Upcoming reduction in interest rates triggers significant surge in U.S. prices
In September, it appears, the moment has finally arrived for the US Federal Reserve to decrease interest rates for the first time in a considerable period. Fed Chair Powell suggested this in a speech, which triggered a positive reaction from Wall Street. The Dow Jones Industrial Average increased by 0.7%, reaching 41,004 points. The broader S&P 500 index advanced by 0.6%, settling at 5,607 points. The Nasdaq Composite index also climbed by 0.8%, reaching 17,771 points.
Recently, the Federal Reserve Chair Jerome Powell delivered a speech that sparked optimism among investors. The Dow Jones Industrial Average of blue-chip stocks recorded a 0.7% increase, touching 41,004 points. The broader S&P 500 index progressed by 0.6%, reaching 5,607 points. The Nasdaq Composite index also moved up by 0.8%, ending at 17,771 points.
The Federal Reserve is on the brink of implementing its initial interest rate reduction since the start of the decade. In a speech at the Federal Reserve's annual symposium in Jackson Hole, Powell gave financial markets the anticipated signal, indicating a probable rate reduction in September: "It is time to modify our monetary policy." He added that the course is clear, with rate reductions on the horizon. The specifics, however, will depend on incoming data, the outlook, and risk assessment.
"An essential indicator will be the August jobs report," noted Elmar Völker, interest rate expert at LBBW. "If it displays a more rapid improvement in the employment situation than the Fed currently anticipates, the majority of Fed officials might have held on to restrictive monetary policy for too long. In that scenario, monetary policy easing would need to intensify."
Other experts remained more cautious. Investors have been let down before regarding the timing of the rate reduction, said Sam Stovall, chief investment strategist at CFRA Research. "Unlike sprinters at the Olympics, the Fed won't burst out of the starting blocks with a 50 basis point cut."
Powell's speech elevated the gold price, with the precious metal reaching a new peak of $2,518.20 per ounce.

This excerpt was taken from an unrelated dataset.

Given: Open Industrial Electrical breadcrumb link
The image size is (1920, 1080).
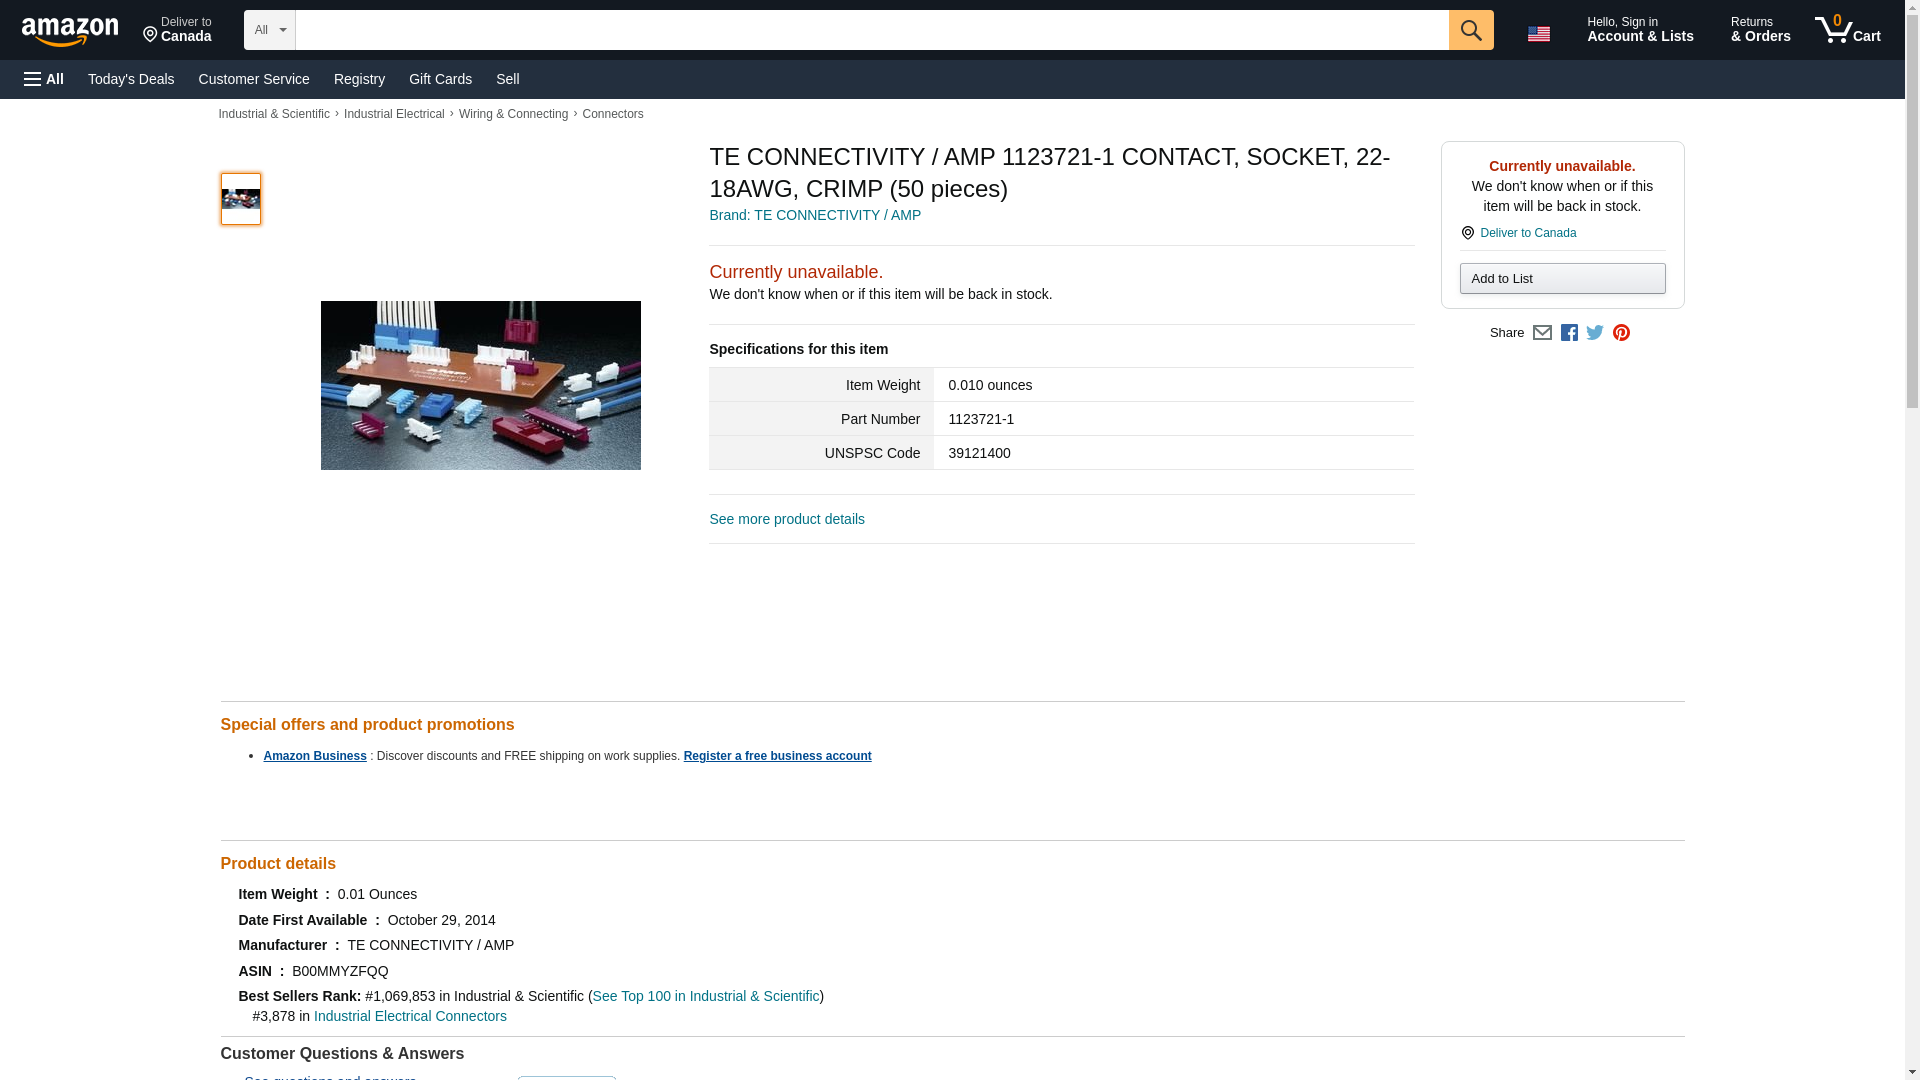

Additionally, investors bought US Treasury bonds, lowering the yield on the 10-year bond to 3.818% from 3.845%. Meanwhile, the US Dollar Index decreased by 0.7% to 100.76 points, after previously hovering near the zero mark. The Euro, in turn, increased by 0.62% to $1.12.
Moreover, Bitcoin recovered from its previous day's losses, rising by 1.9% to $61,862. Jochen Stanzl, chief analyst at CMC Markets, commented: "The news flow is optimistic for Bitcoin, but the recovery isn't gaining momentum ahead of monetary policy decisions."
Tech firms' shares increase in value
The prospect of imminent monetary relaxation in the US benefited the shares of major technology companies. Stocks of giants like Apple and Alphabet each gained 0.4%. Lower interest rates make investments more cost-effective for technology companies, supporting their growth.
The shares of US human resources software provider Workday surged by 11.3 percent, fueled by a robust business report. The company reported a second-quarter profit of $1.75 per share, surpassing analyst expectations of $1.65. This surge was attributed to an increase in spending by companies on human resources and payroll products. Piper Sandler analysts commended Workday's comments on its international expansion, deals, partnerships, and advances in the field of artificial intelligence (AI).
The positive reaction from Wall Street following Fed Chair Powell's indications of interest rate reduction was also visible in the tech sector. Shares of major tech companies like Apple and Alphabet saw a 0.4% increase each due to the prospect of more cost-effective investments. Additionally, the shares of US human resources software provider Workday skyrocketed by 11.3%, with a strong business report and positive comments on international expansion and AI advancements.
The Federal Reserve's anticipated interest rate reduction might have significant implications for Wall Street's major tech firms, providing them with more affordable investment opportunities and potentially boosting their growth.